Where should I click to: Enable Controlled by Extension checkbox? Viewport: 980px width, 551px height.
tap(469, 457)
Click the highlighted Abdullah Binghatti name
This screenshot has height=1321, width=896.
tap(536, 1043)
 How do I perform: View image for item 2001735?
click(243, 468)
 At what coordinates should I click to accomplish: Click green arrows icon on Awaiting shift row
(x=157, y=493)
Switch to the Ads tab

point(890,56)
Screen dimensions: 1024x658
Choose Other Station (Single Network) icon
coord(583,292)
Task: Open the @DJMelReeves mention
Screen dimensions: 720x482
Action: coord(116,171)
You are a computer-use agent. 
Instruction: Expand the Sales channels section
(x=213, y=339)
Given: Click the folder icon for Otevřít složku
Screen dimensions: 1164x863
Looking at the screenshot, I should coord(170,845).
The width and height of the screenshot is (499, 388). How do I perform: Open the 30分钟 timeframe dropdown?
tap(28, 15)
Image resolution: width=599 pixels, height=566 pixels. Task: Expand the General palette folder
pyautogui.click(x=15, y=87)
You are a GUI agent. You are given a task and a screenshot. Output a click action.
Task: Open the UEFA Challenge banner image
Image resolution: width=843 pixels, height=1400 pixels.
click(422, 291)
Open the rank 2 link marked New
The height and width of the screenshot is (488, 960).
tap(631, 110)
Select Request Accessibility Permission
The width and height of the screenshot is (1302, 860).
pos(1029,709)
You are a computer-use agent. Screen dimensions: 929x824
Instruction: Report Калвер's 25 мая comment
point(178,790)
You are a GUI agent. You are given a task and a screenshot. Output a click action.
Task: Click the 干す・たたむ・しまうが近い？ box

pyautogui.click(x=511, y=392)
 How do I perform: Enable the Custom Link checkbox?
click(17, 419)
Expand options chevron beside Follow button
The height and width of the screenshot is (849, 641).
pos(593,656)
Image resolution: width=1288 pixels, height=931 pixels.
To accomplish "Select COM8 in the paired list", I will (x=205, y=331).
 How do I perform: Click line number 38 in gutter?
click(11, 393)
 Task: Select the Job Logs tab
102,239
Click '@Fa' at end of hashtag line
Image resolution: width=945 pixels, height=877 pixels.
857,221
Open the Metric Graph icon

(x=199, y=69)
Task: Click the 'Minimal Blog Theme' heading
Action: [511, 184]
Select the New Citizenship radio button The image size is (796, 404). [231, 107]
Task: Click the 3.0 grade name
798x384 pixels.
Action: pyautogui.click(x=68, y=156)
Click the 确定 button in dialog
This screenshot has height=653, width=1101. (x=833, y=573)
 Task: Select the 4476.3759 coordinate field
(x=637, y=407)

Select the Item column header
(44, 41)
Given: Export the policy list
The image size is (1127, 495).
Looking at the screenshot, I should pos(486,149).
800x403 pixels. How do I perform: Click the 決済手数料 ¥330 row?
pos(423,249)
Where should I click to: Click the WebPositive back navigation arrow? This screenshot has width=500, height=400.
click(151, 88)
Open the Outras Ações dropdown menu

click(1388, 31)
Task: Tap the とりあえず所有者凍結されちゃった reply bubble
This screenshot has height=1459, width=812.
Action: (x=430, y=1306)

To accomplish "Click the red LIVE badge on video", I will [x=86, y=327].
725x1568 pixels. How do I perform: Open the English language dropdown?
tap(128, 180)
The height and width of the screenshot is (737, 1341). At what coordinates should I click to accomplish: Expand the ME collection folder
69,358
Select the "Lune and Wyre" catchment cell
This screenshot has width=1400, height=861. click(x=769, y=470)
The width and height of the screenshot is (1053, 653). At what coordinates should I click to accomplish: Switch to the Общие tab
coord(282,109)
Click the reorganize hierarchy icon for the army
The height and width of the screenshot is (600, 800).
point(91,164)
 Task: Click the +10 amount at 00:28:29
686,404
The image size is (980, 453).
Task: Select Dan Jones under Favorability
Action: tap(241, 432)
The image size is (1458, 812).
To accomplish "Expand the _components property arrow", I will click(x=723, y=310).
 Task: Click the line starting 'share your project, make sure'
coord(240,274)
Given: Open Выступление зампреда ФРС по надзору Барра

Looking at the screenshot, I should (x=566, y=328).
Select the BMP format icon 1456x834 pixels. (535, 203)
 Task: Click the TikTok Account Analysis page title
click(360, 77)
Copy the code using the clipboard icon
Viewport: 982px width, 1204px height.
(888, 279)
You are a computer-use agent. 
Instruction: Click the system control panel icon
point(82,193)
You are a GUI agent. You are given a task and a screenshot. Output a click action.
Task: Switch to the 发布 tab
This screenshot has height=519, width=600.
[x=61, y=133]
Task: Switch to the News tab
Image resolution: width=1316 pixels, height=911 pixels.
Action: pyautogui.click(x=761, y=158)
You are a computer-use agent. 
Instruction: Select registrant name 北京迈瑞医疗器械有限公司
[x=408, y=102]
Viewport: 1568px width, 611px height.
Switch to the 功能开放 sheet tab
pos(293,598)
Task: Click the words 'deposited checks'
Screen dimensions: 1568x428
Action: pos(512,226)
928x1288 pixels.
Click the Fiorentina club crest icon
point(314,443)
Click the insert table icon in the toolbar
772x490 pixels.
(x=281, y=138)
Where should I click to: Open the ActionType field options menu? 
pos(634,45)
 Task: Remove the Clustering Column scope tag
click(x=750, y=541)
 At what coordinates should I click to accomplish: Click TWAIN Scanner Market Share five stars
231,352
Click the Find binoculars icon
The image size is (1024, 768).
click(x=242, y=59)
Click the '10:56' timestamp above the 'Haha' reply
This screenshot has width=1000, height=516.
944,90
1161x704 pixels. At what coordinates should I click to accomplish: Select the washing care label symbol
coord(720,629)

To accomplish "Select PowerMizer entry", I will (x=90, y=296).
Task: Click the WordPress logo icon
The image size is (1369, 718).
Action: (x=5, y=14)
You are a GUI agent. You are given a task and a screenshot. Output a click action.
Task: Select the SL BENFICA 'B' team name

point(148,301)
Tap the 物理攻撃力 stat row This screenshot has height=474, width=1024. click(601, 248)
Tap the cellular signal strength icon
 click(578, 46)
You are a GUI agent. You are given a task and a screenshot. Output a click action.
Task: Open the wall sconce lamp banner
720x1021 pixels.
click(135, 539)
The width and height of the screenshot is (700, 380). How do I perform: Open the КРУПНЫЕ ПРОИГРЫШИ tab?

◆ Task instructions:
Nothing may be left out. Copy each line of the listing exactly.

◆ Answer to this exercise:
Where should I click to: Enable Controlled by Extension checkbox? Viewport: 980px width, 551px height.
tap(469, 457)
Click the highlighted Abdullah Binghatti name
This screenshot has height=1321, width=896.
tap(536, 1043)
 How do I perform: View image for item 2001735?
click(243, 468)
 At what coordinates should I click to accomplish: Click green arrows icon on Awaiting shift row
(x=157, y=493)
Switch to the Ads tab

point(890,56)
Screen dimensions: 1024x658
Choose Other Station (Single Network) icon
coord(583,292)
Task: Open the @DJMelReeves mention
Screen dimensions: 720x482
Action: coord(116,171)
You are a computer-use agent. 
Instruction: Expand the Sales channels section
(x=213, y=339)
Given: Click the folder icon for Otevřít složku
Screen dimensions: 1164x863
Looking at the screenshot, I should coord(170,845).
The width and height of the screenshot is (499, 388). How do I perform: Open the 30分钟 timeframe dropdown?
tap(28, 15)
Image resolution: width=599 pixels, height=566 pixels. Task: Expand the General palette folder
pyautogui.click(x=15, y=87)
You are a GUI agent. You are given a task and a screenshot. Output a click action.
Task: Open the UEFA Challenge banner image
Image resolution: width=843 pixels, height=1400 pixels.
click(422, 291)
Open the rank 2 link marked New
The height and width of the screenshot is (488, 960).
tap(631, 110)
Select Request Accessibility Permission
The width and height of the screenshot is (1302, 860).
pos(1029,709)
You are a computer-use agent. Screen dimensions: 929x824
Instruction: Report Калвер's 25 мая comment
point(178,790)
You are a GUI agent. You are given a task and a screenshot. Output a click action.
Task: Click the 干す・たたむ・しまうが近い？ box

pyautogui.click(x=511, y=392)
 How do I perform: Enable the Custom Link checkbox?
click(17, 419)
Expand options chevron beside Follow button
The height and width of the screenshot is (849, 641).
pos(593,656)
Image resolution: width=1288 pixels, height=931 pixels.
To accomplish "Select COM8 in the paired list", I will (x=205, y=331).
 How do I perform: Click line number 38 in gutter?
click(11, 393)
 Task: Select the Job Logs tab
102,239
Click '@Fa' at end of hashtag line
Image resolution: width=945 pixels, height=877 pixels.
857,221
Open the Metric Graph icon

(x=199, y=69)
Task: Click the 'Minimal Blog Theme' heading
Action: [511, 184]
Select the New Citizenship radio button The image size is (796, 404). [231, 107]
Task: Click the 3.0 grade name
798x384 pixels.
Action: pyautogui.click(x=68, y=156)
Click the 确定 button in dialog
This screenshot has height=653, width=1101. (x=833, y=573)
 Task: Select the 4476.3759 coordinate field
(x=637, y=407)

Select the Item column header
(44, 41)
Given: Export the policy list
The image size is (1127, 495).
Looking at the screenshot, I should pos(486,149).
800x403 pixels. How do I perform: Click the 決済手数料 ¥330 row?
pos(423,249)
Where should I click to: Click the WebPositive back navigation arrow? This screenshot has width=500, height=400.
click(151, 88)
Open the Outras Ações dropdown menu

click(1388, 31)
Task: Tap the とりあえず所有者凍結されちゃった reply bubble
This screenshot has height=1459, width=812.
Action: (x=430, y=1306)

To accomplish "Click the red LIVE badge on video", I will [x=86, y=327].
725x1568 pixels. How do I perform: Open the English language dropdown?
tap(128, 180)
The height and width of the screenshot is (737, 1341). At what coordinates should I click to accomplish: Expand the ME collection folder
69,358
Select the "Lune and Wyre" catchment cell
This screenshot has width=1400, height=861. click(x=769, y=470)
The width and height of the screenshot is (1053, 653). At what coordinates should I click to accomplish: Switch to the Общие tab
coord(282,109)
Click the reorganize hierarchy icon for the army
The height and width of the screenshot is (600, 800).
point(91,164)
 Task: Click the +10 amount at 00:28:29
686,404
The image size is (980, 453).
Task: Select Dan Jones under Favorability
Action: tap(241, 432)
The image size is (1458, 812).
To accomplish "Expand the _components property arrow", I will click(x=723, y=310).
 Task: Click the line starting 'share your project, make sure'
coord(240,274)
Given: Open Выступление зампреда ФРС по надзору Барра

Looking at the screenshot, I should (x=566, y=328).
Select the BMP format icon 1456x834 pixels. (535, 203)
 Task: Click the TikTok Account Analysis page title
click(360, 77)
Copy the code using the clipboard icon
Viewport: 982px width, 1204px height.
(888, 279)
You are a computer-use agent. 
Instruction: Click the system control panel icon
point(82,193)
You are a GUI agent. You are given a task and a screenshot. Output a click action.
Task: Switch to the 发布 tab
This screenshot has height=519, width=600.
[x=61, y=133]
Task: Switch to the News tab
Image resolution: width=1316 pixels, height=911 pixels.
Action: pyautogui.click(x=761, y=158)
You are a computer-use agent. 
Instruction: Select registrant name 北京迈瑞医疗器械有限公司
[x=408, y=102]
Viewport: 1568px width, 611px height.
Switch to the 功能开放 sheet tab
pos(293,598)
Task: Click the words 'deposited checks'
Screen dimensions: 1568x428
Action: pos(512,226)
928x1288 pixels.
Click the Fiorentina club crest icon
point(314,443)
Click the insert table icon in the toolbar
772x490 pixels.
(x=281, y=138)
Where should I click to: Open the ActionType field options menu? 
pos(634,45)
 Task: Remove the Clustering Column scope tag
click(x=750, y=541)
 At what coordinates should I click to accomplish: Click TWAIN Scanner Market Share five stars
231,352
Click the Find binoculars icon
The image size is (1024, 768).
click(x=242, y=59)
Click the '10:56' timestamp above the 'Haha' reply
This screenshot has width=1000, height=516.
944,90
1161x704 pixels. At what coordinates should I click to accomplish: Select the washing care label symbol
coord(720,629)

To accomplish "Select PowerMizer entry", I will (x=90, y=296).
Task: Click the WordPress logo icon
The image size is (1369, 718).
Action: (x=5, y=14)
You are a GUI agent. You are given a task and a screenshot. Output a click action.
Task: Select the SL BENFICA 'B' team name

point(148,301)
Tap the 物理攻撃力 stat row This screenshot has height=474, width=1024. click(601, 248)
Tap the cellular signal strength icon
 click(578, 46)
You are a GUI agent. You are given a task and a screenshot. Output a click action.
Task: Open the wall sconce lamp banner
720x1021 pixels.
click(135, 539)
The width and height of the screenshot is (700, 380). How do I perform: Open the КРУПНЫЕ ПРОИГРЫШИ tab?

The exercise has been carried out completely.